I will never forget her beaming smile the day we played back the final mixed recording of “Empty Halls.” The composition didn’t win a prize in the competition that year, but did receive encouraging notes back from the adjudicators. “Empty Halls” continues to whisper: “YOU, Hannah, and your beautiful ideas matter!” And it gives this educator—this mother—hope.
So I’ll ask again, “What has art to do with education in America?”
Absolutely everything!
This said, we are proud to announce that late this spring we will be releasing an arts research unit focused on the life and work of Leonardo da Vinci!
You might ask: How is a language arts connected to music and visual art?
Visual art via the craft of graphic design exists in the world everywhere we go. Music, too, is often in the background of our daily world, whether in a store or on TV. Because both influence our daily lives, we should have a more active understanding of these two significant languages.
That’s right music and art are language!
Because music and visual art are significant branches of literacy., learning about music and art will not only help us understand, but also help us help us appreciate the arts we see on a daily basis. Learning the history of both disciplines can help us understand what we see and hear.
Our music classes concentrating on the history of music—especially in the classical and jazz era—to help students develop listening skills, an appreciation for appreciation. The historical background offers insight that, no matter the era, music brings community together. It can be daunting for a student to listen to music for half an hour that has no words. But the goal according to teacher extraordinaire, Taylor, is “to have my students enjoy music and know what they are listening too.” Our classes have a required writing element but this is always tailored developmentally.
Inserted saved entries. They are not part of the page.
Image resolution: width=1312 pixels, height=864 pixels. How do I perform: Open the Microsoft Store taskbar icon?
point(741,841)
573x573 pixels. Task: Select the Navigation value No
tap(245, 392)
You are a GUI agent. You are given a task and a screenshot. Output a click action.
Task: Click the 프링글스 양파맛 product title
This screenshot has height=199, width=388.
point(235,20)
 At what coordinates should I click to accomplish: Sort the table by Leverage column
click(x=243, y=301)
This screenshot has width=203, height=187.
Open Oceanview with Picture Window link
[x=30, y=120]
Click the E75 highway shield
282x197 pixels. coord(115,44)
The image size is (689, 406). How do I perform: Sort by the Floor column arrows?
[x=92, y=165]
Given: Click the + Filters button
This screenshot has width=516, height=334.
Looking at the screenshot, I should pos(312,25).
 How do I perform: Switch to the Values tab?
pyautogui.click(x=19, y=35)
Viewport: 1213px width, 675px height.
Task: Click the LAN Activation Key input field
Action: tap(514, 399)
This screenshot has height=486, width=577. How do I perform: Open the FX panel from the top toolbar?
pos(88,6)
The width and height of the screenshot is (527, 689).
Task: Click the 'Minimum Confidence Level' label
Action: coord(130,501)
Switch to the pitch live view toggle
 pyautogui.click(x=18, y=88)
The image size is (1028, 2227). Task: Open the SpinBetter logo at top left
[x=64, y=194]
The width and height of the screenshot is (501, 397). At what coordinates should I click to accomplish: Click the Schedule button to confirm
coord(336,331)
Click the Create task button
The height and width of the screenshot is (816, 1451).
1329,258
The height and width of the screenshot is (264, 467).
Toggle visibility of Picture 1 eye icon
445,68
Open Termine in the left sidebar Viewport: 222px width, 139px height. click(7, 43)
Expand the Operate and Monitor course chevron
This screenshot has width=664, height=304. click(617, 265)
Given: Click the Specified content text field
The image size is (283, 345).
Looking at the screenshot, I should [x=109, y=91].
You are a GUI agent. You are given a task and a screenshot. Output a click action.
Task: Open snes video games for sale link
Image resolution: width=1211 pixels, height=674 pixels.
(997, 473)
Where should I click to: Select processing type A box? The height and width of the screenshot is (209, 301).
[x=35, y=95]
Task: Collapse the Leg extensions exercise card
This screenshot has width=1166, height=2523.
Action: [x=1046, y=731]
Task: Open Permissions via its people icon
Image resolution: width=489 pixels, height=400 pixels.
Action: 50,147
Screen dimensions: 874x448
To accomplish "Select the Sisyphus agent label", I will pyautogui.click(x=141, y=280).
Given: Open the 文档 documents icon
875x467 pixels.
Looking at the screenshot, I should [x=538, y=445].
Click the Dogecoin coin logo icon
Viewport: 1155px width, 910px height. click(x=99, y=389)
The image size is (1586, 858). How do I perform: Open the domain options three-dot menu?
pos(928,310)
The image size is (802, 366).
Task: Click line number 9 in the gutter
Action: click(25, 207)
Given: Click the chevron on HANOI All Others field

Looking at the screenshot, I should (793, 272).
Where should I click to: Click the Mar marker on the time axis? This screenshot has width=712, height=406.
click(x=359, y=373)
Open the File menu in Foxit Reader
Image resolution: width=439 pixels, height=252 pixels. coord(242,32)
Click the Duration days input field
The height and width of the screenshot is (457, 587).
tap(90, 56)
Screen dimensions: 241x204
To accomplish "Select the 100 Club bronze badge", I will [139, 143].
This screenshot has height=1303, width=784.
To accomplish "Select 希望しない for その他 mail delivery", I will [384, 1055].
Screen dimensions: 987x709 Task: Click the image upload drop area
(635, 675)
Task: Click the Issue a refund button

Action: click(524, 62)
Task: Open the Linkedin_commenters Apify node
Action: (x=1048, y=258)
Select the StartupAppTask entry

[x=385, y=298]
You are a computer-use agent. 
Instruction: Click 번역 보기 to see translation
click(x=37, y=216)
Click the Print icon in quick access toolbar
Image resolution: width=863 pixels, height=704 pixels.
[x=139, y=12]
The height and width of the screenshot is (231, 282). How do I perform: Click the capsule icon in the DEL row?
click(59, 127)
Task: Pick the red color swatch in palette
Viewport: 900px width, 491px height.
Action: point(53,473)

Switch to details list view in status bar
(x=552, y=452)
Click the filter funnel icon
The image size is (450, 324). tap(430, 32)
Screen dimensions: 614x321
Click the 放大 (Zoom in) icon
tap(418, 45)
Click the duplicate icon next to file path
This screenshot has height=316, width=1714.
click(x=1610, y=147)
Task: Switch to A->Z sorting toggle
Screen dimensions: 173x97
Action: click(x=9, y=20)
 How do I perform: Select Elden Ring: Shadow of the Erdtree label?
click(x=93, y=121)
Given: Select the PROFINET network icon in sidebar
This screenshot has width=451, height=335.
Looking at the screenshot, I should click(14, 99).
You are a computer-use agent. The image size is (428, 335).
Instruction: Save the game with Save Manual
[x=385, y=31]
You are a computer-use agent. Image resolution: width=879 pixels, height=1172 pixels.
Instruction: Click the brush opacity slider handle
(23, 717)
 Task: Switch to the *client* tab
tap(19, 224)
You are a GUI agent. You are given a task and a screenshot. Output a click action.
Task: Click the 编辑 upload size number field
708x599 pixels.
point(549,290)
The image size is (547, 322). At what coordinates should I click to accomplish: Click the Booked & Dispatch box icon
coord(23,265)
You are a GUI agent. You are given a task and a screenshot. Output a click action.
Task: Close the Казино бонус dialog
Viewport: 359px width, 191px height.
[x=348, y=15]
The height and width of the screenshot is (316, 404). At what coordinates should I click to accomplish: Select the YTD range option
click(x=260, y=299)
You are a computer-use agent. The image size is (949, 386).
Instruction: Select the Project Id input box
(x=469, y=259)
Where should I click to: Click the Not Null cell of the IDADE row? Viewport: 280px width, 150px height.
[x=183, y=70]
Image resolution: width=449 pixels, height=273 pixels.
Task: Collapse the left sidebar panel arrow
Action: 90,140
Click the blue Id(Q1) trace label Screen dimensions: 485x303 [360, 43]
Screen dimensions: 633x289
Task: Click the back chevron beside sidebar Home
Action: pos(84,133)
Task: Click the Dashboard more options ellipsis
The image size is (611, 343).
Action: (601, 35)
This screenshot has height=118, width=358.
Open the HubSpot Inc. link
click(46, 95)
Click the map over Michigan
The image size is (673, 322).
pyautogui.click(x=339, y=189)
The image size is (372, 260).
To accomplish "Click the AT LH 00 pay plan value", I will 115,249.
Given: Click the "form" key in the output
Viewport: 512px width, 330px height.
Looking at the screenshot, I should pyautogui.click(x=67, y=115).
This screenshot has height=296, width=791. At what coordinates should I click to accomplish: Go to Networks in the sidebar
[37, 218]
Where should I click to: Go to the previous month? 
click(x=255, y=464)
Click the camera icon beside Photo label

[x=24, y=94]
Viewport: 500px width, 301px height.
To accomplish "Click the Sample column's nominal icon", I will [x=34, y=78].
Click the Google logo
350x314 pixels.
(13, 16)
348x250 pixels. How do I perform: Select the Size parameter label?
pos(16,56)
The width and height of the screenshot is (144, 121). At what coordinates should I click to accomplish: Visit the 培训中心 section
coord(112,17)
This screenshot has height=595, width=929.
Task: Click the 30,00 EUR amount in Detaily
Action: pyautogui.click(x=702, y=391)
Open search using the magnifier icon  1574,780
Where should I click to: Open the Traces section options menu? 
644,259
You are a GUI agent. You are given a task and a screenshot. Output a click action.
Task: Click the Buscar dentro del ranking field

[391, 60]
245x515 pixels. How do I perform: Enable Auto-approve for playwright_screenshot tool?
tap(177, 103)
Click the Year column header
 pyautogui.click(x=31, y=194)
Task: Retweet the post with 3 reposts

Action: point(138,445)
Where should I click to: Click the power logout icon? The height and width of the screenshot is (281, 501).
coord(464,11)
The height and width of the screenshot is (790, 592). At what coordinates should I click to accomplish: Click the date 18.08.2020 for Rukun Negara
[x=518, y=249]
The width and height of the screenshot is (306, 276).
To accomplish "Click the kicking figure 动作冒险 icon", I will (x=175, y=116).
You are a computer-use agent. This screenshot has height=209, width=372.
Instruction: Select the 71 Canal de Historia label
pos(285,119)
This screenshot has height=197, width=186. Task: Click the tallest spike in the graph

Writing about music ties the languages together through translation. The class format will not require reading, but it will require listening to music inside and outside of class.
Anyone familiar with Blackbird and Company curriculum and our philosophy, know that we promote the pencil work of handwriting from Kindergarten forward. Master teacher, Taylor, points out out that writing is a core to English, and that the the rules of phonics, for example, are presented to our students starting day one. Art on the other hand is not considered a core subject (though it should be) and most people want a free form class, want fun with crayons! Taylor agrees that free form art is important for play, but insists we need to teach skills of art-making, “We don’t just set a child down with high quality art supplies and watch them create amazing art.”
When students have a creative idea but lack the skills to bring shape to that idea, a state of frustration blankets the student.
There is a mechanics to art—a way to hold the pencil and how much pressure to apply. We are taught small finger movements to handwrite. In art we are taught to use the arm to assist in drawing a line as opposed to fingers. Wrist and arm movements can assist in making bigger lines. Learning the mechanics of art is skill learning.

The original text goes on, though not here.